Nun aber sind andere Groß-Währungen ins Wanken gekommen. Das britische Pfund Sterling ist mittlerweile auf den Stand von 2013 abgesunken– was übrigens ein deutliches Zeichen dafür ist, dass der Brexit sehr wohl tiefe Spuren an den Kapitalmärkten zieht und alles andere als ein Non-Event ist. Auch der US-Dollar ist angesichts der langsameren US-Entwicklung wieder etwas ins Hintertreffen gekommen.
Bisher sieht es danach aus, dass der Euro gegenüber dem Dollar weiterhin in der Bandbreite 1,05 bis 1,16 bleibt.

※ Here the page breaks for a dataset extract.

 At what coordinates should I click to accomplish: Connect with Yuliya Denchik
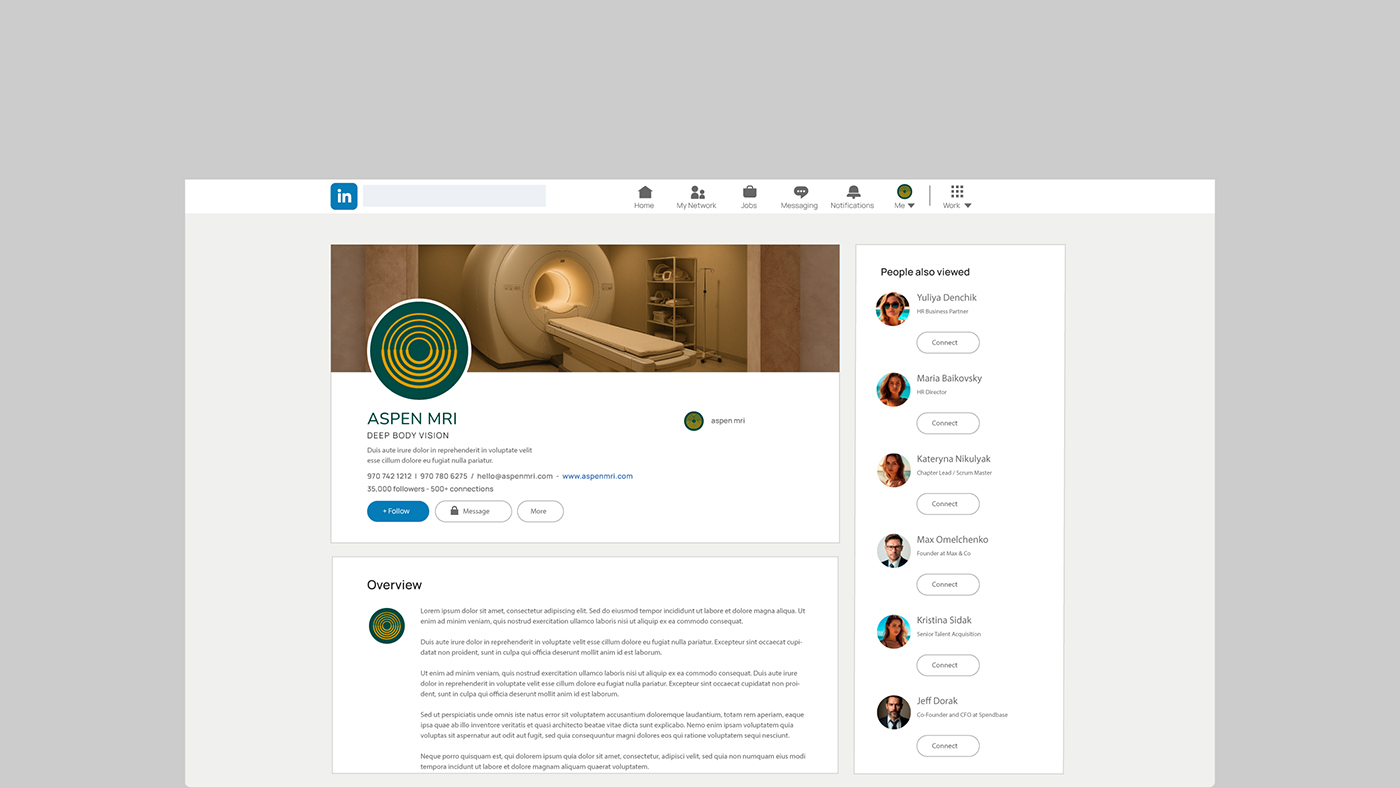point(948,342)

Mit diesem Niveau können die europäischen Unternehmen gut leben, und es dürfte auch den Dax bei seiner aktuellen Korrektur kaum beeinträchtigen. Bemerkenswert aber ist dennoch, dass der Euro seit einiger Zeit mehr Stärke aufbaut, als der reine Blick auf die expansive Politik der EZB nahelegt.

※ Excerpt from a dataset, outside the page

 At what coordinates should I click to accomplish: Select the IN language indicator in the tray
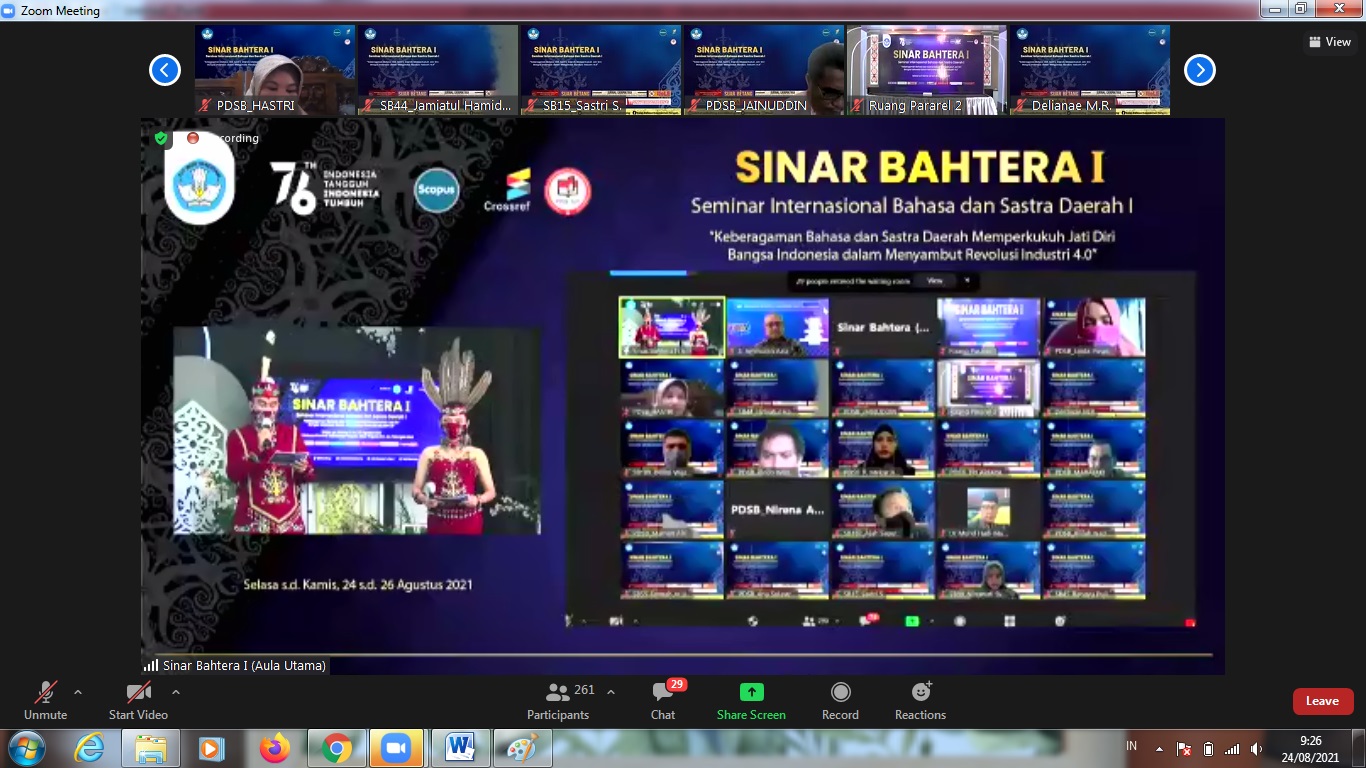click(1133, 747)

Im Dax ist wie erwartet nach sieben Wochen Kletterpartie eine kurzfristige Korrektur angelaufen. Bisher hat das erste Unterstützungsniveau um 10.500 Punkte gehalten. Dennoch, da eine solche Korrektur nicht in vier oder fünf Tagen abgearbeitet sein dürfte, sondern in der Regel mindestens drei oder vier Wochen dauert, könnte der Dax noch in den nächsten Unterstützungsbereich gehen, der zwischen 10.400 und 10.100 liegt. Je langsamer der Dax in den nächsten Tagen dahin abdriftet, desto größer ist seine Chance, dass er von da aus dann im Herbst wieder nach oben dreht.

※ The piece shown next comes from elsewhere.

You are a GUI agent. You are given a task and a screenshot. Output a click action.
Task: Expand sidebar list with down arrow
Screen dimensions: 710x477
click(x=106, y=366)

Mögliche Aufholjagd bei Linde
Linde wird zu einer schillernden Nummer im Dax. Seit vielen Monaten läuft die Aktie schlechter als der Gesamtmarkt und schlechter als Konkurrenten wie Air Liquide oder die amerikanische Praxair. Schon lange gärt es unter den Mächtigen bei Linde wegen dieser unbefriedigenden Entwicklung.
In den vergangenen Jahrzehnten hat sich Linde unter den Dax-Werten eine Ausnahmestellung erarbeitet, die für kontinuierliches Wachstum, hohe Gewinnmargen und zuverlässige Kursgewinne stand. Diesen speziellen Linde-Spirit hat Wolfgang Reitzle in Reinform umgesetzt und verkörpert.
2006 hat Reitzle mit der Übernahme des britischen Konkurrenten BOC und mit der Konzentration auf das lukrative Industriegasegeschäft Linde entscheidend nach vorne gebracht. Jetzt könnte die Fusion mit der amerikanischen Praxair der Hebel dafür sein, wieder an die alte Qualität von Linde anzuknüpfen und zugleich die Marktführung in der Branche zu übernehmen.
Natürlich ginge eine so große Fusion nicht ohne Probleme durch. Es wird Widerstand von den Kartellbehörden geben, das dürfte zum Verkauf von Unternehmensteilen führen. Deshalb wird die neue Linde-Praxair, wenn sie denn kommt, auch nicht so groß sein wie die rechnerische Addition der bisherigen Umsätze.
Praxair doppelt so teuer bewertet wie Linde
Das Entscheidende für Linde-Aktionäre ist, dass Praxair derzeit, gemessen am Umsatz, etwa doppelt so teuer bewertet wird wie Linde. Kommt es also zu einem Zusammenschluss, bei dem die Amerikaner sicher nicht auf ihre hohe Bewertung verzichten wollen, bedeutet das automatisch eine Aufwertung von Linde-Anteilen. Und das wäre ja auch nicht ungerechtfertigt, denn bei der Fusion ist es wenig hilfreich, den derzeit schwächeren Geschäftsverlauf von Linde (der mit dem Anlagenbau zu tun hat) als Maßstab zu nehmen, sondern die langfristigen Möglichkeiten, die in dem Unternehmen stecken.
Es wäre sehr überraschend, wenn der Routinier Reitzle die gesamte Operation nicht dazu nutzen würde, sein Lebenswerk Linde wieder zu einer angemessenen Bewertung zurückzuführen. Jeder Anleger, der eine Linde-Aktie hat, profitiert von dieser Strategie – wenn sie denn aufgeht.